▶ Input for this task:
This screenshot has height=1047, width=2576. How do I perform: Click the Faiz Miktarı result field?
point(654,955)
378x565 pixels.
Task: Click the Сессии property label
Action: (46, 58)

▶ About this exercise:
Give back each line above exactly as written.

▶ Output of the task:
This screenshot has height=1047, width=2576. How do I perform: Click the Faiz Miktarı result field?
point(654,955)
378x565 pixels.
Task: Click the Сессии property label
Action: (46, 58)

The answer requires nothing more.